An organ playing the longest and slowest piece of music in the world has changed chord for the first time in two years.

In a remarkable musical event, an organ at the Burchardi Church in Halberstadt, Germany, has recently changed chord in its ongoing rendition of John Cage’s piece, “As Slow as Possible.” This piece, known for being the longest and slowest in the world, began in 2001 and is set to conclude in 2640, marking a total duration of 639 years.

The composition, a brainchild of the legendary avant-garde musician John Cage, has experienced only 16 chord changes since its inception. Interestingly, the piece commenced with an 18-month silence, and the first audible notes emerged in 2003.

The recent chord change, a rare and much-anticipated event, occurred on February 5, exactly two years after the previous change. This unique musical experience has garnered significant attention, with enthusiasts booking tickets years in advance to witness the chord transitions in person.

The organ, specially constructed for this performance, employs an electronic wind machine and sandbags pressing down the keys to sustain the drone-like sound.
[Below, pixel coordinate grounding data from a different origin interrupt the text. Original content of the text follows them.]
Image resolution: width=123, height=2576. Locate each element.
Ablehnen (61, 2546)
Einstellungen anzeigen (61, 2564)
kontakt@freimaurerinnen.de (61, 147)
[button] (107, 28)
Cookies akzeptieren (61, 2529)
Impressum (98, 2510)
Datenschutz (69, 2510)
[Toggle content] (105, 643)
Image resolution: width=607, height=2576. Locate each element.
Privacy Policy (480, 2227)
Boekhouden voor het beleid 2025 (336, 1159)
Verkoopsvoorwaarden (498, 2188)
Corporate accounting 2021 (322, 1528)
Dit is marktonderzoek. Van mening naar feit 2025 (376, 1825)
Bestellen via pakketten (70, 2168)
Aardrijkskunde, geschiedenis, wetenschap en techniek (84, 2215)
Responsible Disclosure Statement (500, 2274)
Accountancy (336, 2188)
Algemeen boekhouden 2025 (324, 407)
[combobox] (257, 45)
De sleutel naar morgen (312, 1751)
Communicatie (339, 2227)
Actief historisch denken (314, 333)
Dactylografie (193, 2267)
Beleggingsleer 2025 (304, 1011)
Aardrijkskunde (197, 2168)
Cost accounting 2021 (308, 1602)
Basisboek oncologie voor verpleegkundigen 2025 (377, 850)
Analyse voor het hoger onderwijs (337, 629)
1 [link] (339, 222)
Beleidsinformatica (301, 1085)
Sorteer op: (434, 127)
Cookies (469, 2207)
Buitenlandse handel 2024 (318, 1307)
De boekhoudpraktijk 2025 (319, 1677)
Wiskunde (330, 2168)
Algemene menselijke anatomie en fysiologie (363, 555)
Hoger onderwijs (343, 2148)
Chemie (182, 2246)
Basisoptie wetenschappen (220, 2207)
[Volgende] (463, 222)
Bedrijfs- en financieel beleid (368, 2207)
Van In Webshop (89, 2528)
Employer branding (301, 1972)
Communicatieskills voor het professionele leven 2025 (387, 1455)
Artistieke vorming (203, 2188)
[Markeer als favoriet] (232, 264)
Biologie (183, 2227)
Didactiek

The score of “As Slow as Possible” spans eight pages and can be played on either a piano or an organ. While Cage intended the piece to be performed as slowly as possible, he did not define a specific tempo, leaving much to interpretation.

The current performance, set to continue for centuries, starkly contrasts with its 1987 premiere, which lasted less than half an hour. Subsequent renditions have varied in length, with a notable 14-hour performance by organist Diane Luchese in 2009.

This extraordinary musical endeavour, born from a posthumous meeting of musicians and philosophers in honour of Cage, continues to captivate and intrigue, promising a chord change next expected on August 5, 2026. As the organ plays on, “As Slow as Possible” stands as a testament to the enduring and evolving nature of musical expression.

This is the ultimate in “slow music.”